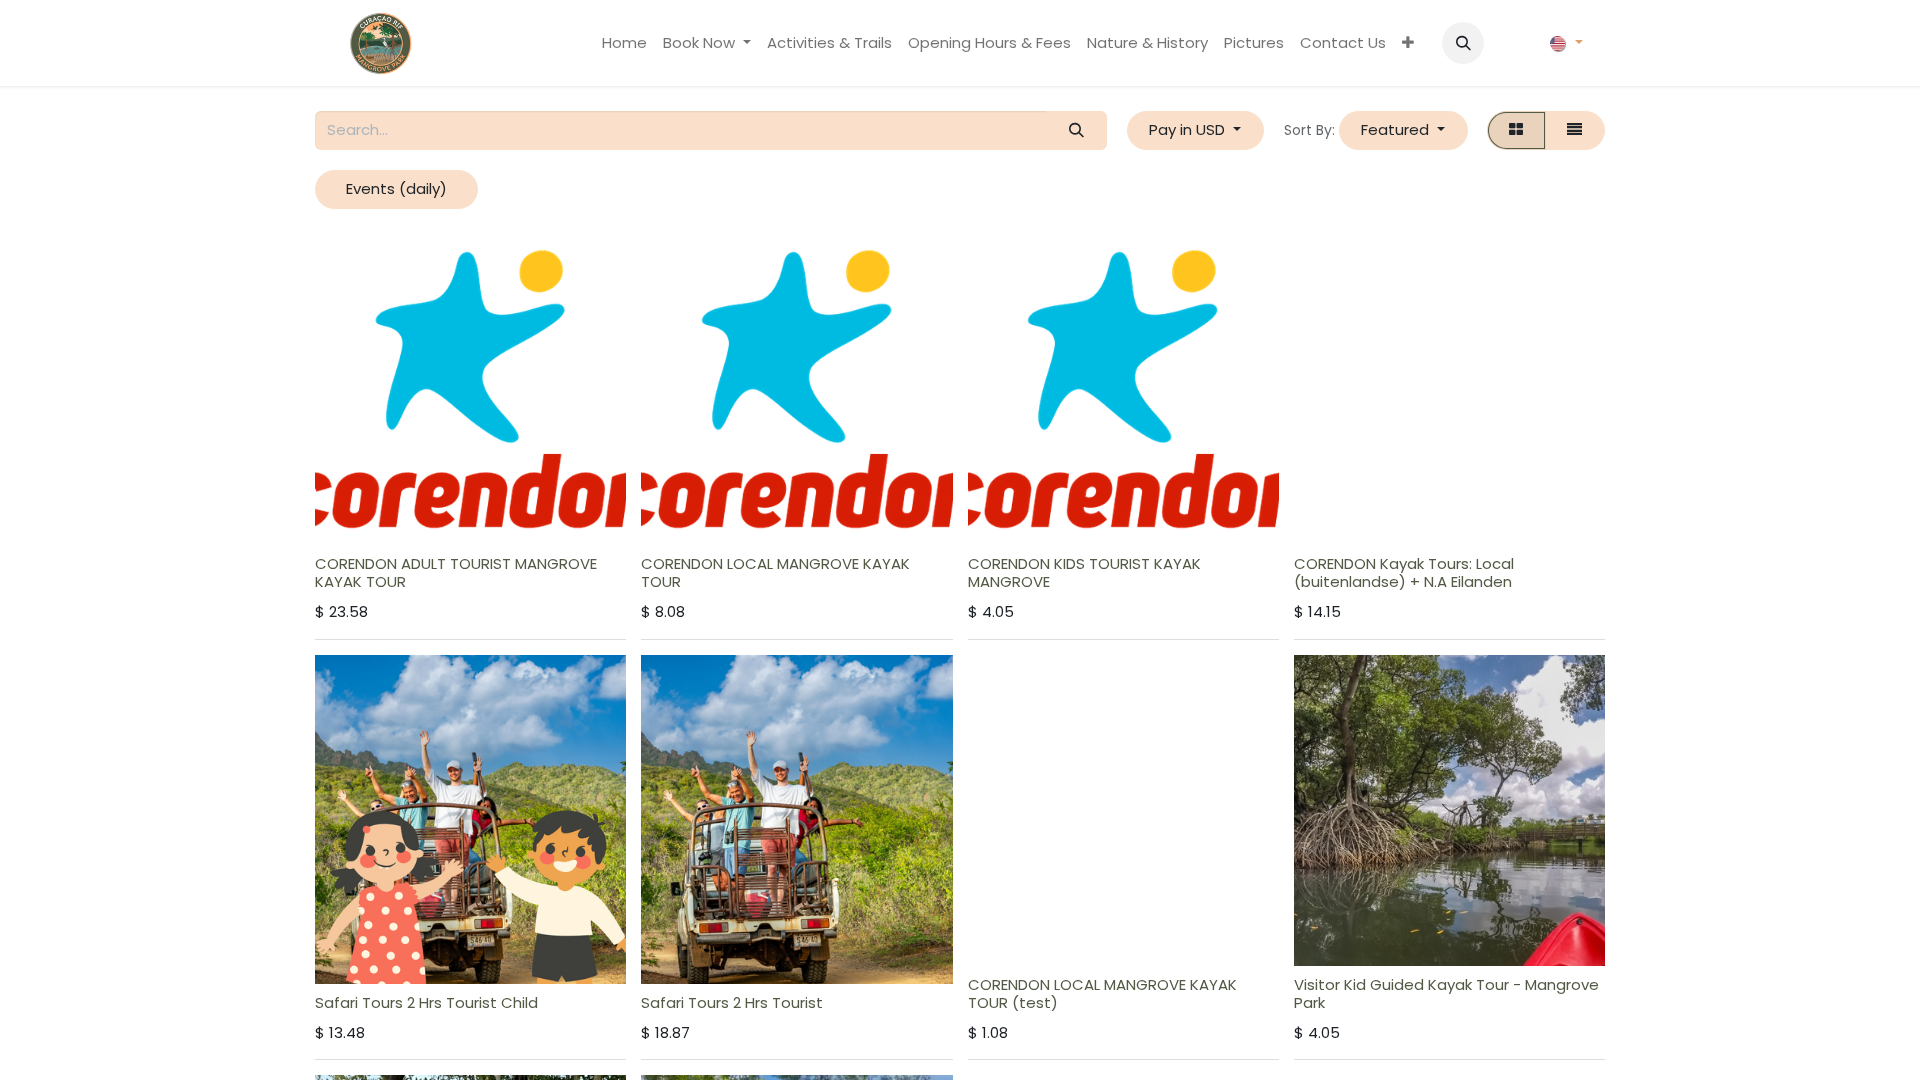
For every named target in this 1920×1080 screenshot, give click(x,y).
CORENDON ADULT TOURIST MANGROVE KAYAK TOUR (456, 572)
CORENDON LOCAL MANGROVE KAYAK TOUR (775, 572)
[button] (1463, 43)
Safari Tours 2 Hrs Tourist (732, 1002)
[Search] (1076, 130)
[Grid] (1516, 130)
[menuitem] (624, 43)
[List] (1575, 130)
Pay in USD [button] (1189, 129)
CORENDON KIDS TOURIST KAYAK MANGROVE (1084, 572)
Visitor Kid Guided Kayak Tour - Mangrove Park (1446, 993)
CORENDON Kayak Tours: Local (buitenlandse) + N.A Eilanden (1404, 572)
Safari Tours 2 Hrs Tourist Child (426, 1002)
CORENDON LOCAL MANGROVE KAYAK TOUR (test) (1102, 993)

====

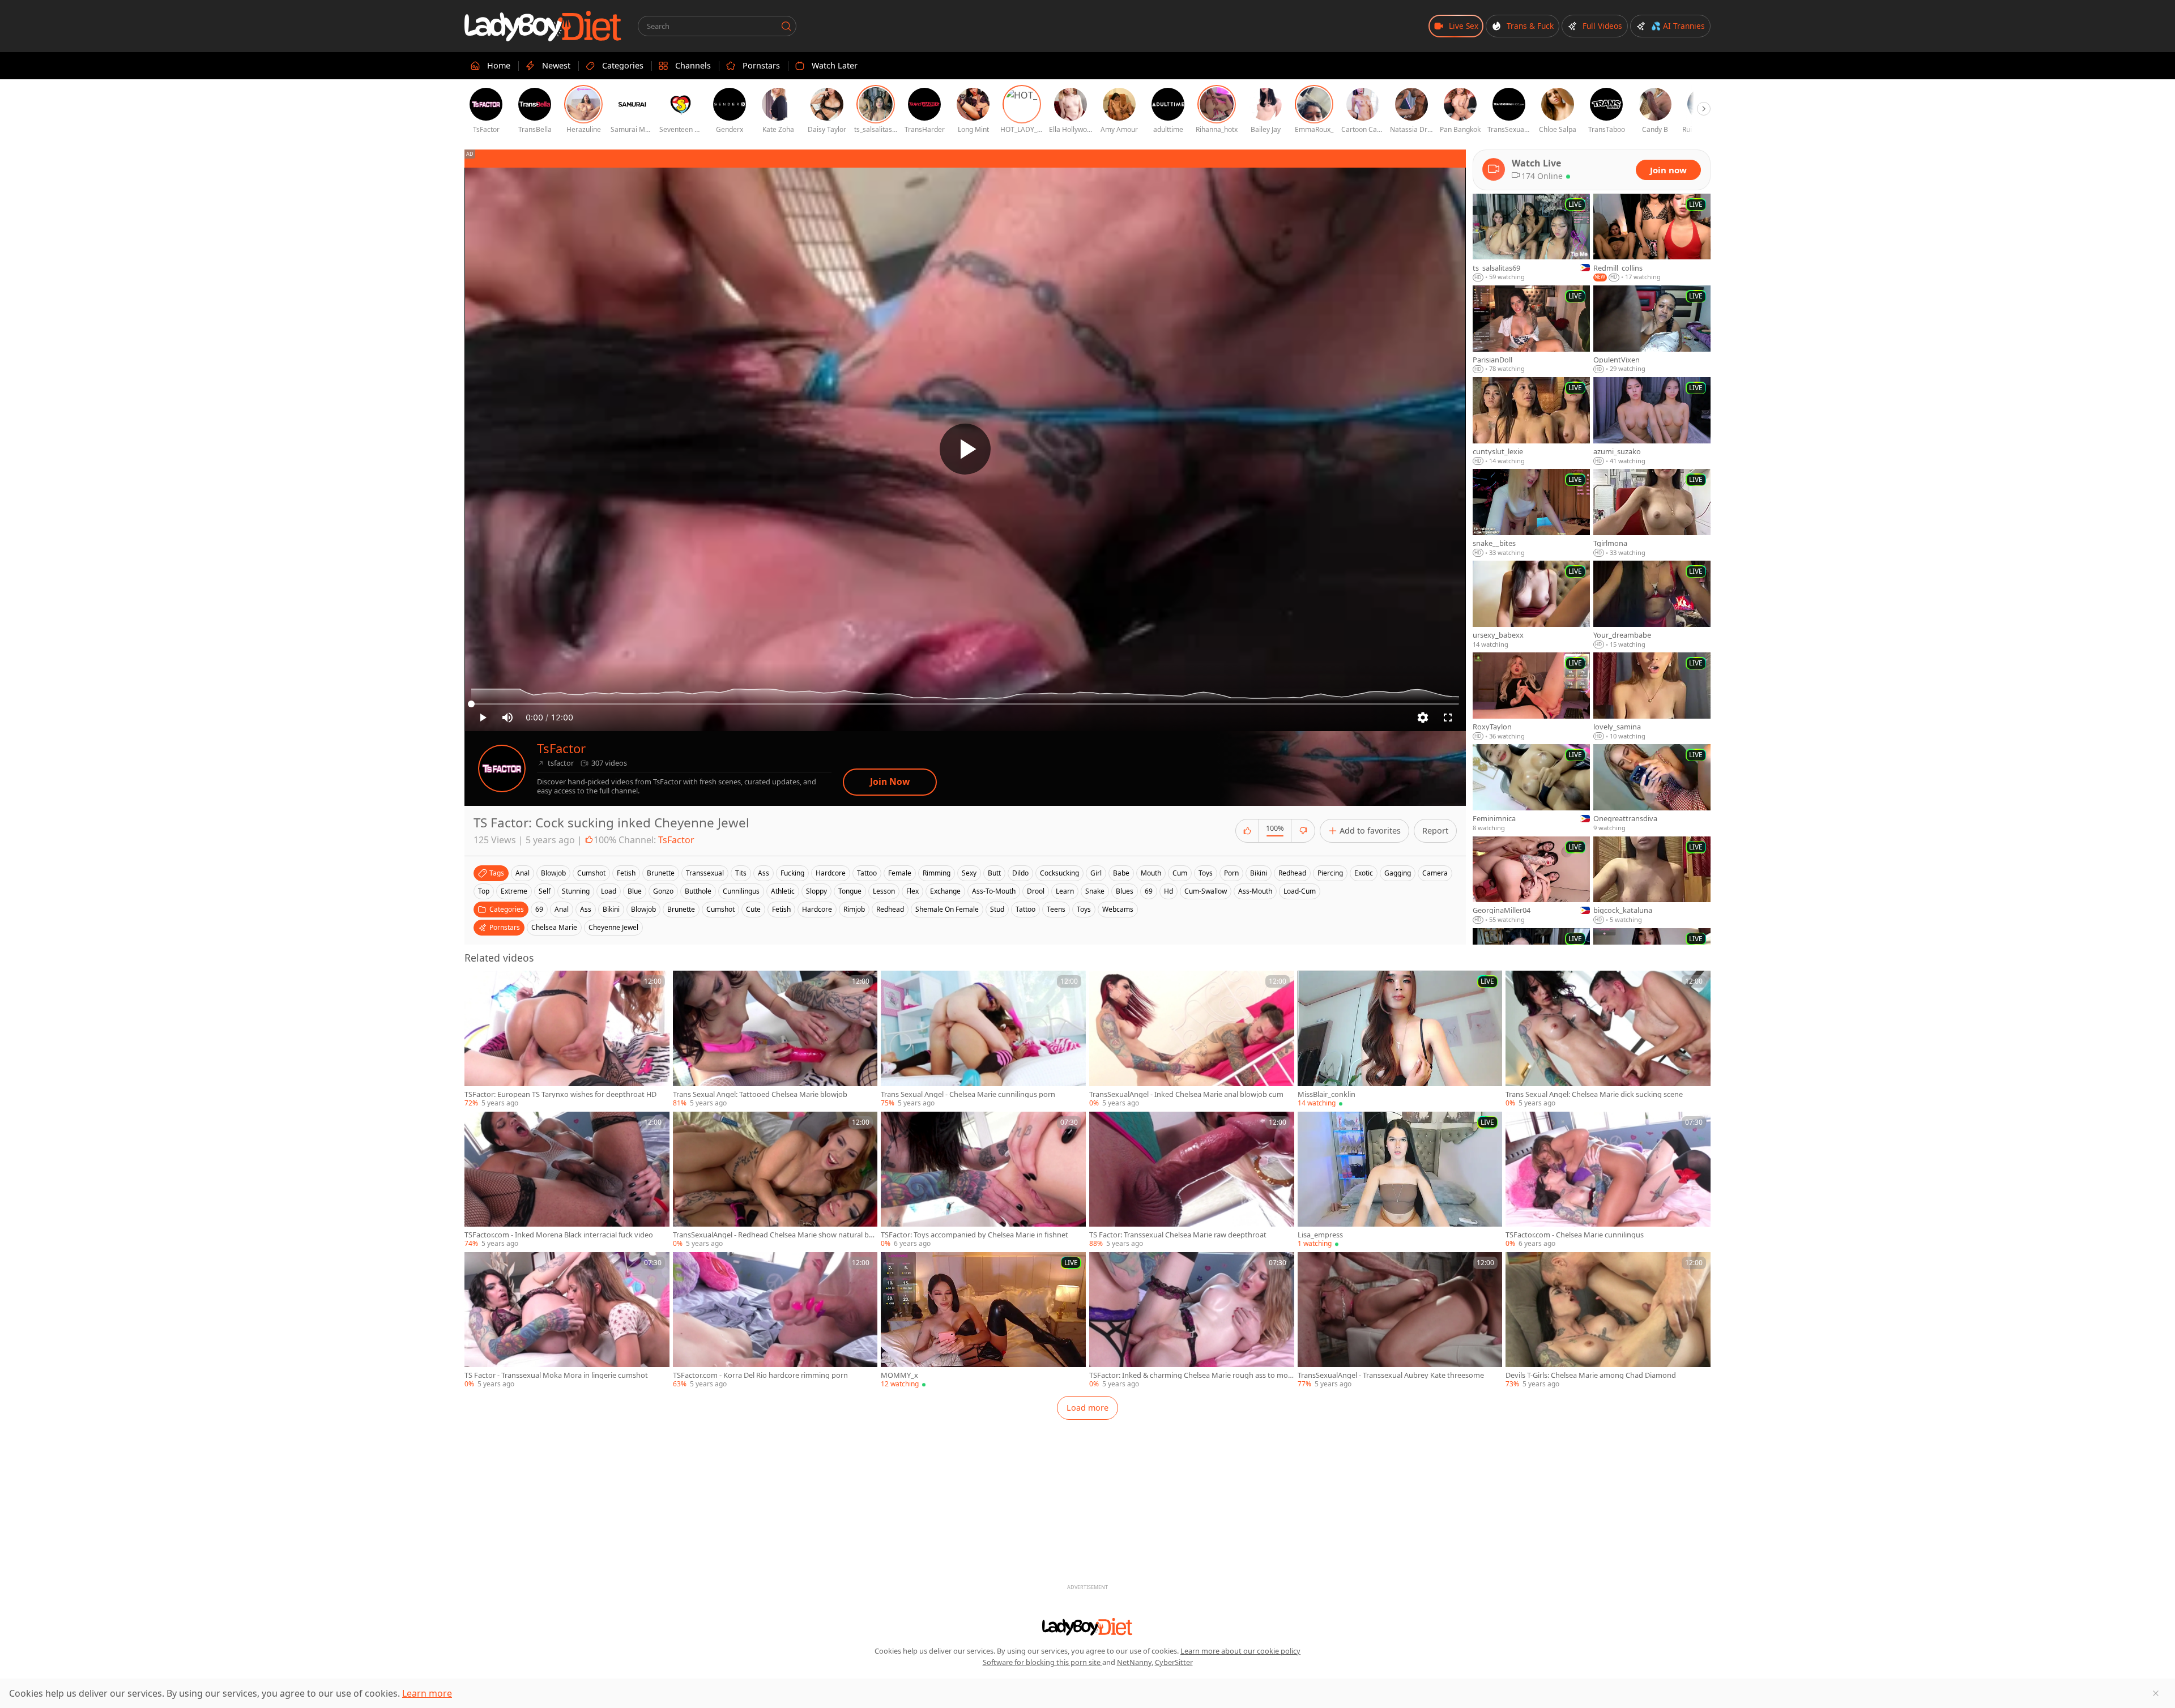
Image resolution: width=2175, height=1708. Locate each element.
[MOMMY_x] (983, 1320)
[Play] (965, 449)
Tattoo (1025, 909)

====

_The problem_: Within the listing above, extract exactly the lines from the line with "[button] (1463, 43)" to the line with "CORENDON KIDS TOURIST", the two named lines included, and no others.

_Response below_:
[button] (1463, 43)
Safari Tours 2 Hrs Tourist (732, 1002)
[Search] (1076, 130)
[Grid] (1516, 130)
[menuitem] (624, 43)
[List] (1575, 130)
Pay in USD [button] (1189, 129)
CORENDON KIDS TOURIST KAYAK MANGROVE (1084, 572)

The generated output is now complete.